▶ Description of the task
Which lines of the data below hold "search"? Copy each of them.
* * * *
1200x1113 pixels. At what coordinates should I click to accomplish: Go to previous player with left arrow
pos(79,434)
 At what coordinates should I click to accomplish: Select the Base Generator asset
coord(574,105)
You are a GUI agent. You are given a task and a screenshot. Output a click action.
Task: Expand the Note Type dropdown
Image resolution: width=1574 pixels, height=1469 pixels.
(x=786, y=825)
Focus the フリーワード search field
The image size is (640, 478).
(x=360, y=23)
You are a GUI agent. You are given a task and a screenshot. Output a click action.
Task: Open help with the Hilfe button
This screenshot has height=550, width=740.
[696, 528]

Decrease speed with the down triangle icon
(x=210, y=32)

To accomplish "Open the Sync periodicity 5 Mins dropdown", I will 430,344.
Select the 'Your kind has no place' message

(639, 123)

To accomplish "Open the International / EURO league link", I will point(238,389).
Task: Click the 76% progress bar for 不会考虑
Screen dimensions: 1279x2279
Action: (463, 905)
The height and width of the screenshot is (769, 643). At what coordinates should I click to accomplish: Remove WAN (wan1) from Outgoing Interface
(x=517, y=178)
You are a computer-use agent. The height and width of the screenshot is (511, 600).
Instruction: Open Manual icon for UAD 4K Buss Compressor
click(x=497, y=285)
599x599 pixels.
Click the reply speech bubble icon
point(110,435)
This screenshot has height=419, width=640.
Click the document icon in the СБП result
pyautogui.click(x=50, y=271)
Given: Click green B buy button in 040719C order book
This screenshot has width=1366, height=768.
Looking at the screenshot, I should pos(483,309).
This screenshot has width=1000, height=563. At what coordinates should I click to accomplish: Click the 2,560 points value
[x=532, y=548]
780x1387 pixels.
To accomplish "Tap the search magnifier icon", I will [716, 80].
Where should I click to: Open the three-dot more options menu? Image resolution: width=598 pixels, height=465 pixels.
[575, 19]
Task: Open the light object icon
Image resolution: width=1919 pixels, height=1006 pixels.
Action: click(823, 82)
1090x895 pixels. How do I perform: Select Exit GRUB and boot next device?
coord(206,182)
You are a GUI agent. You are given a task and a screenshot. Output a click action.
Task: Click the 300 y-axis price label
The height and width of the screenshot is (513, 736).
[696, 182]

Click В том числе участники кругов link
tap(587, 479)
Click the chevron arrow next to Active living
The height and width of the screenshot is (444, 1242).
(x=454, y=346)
* * * *
▶ Response below
Focus the フリーワード search field
To accomplish "Tap the search magnifier icon", I will [716, 80].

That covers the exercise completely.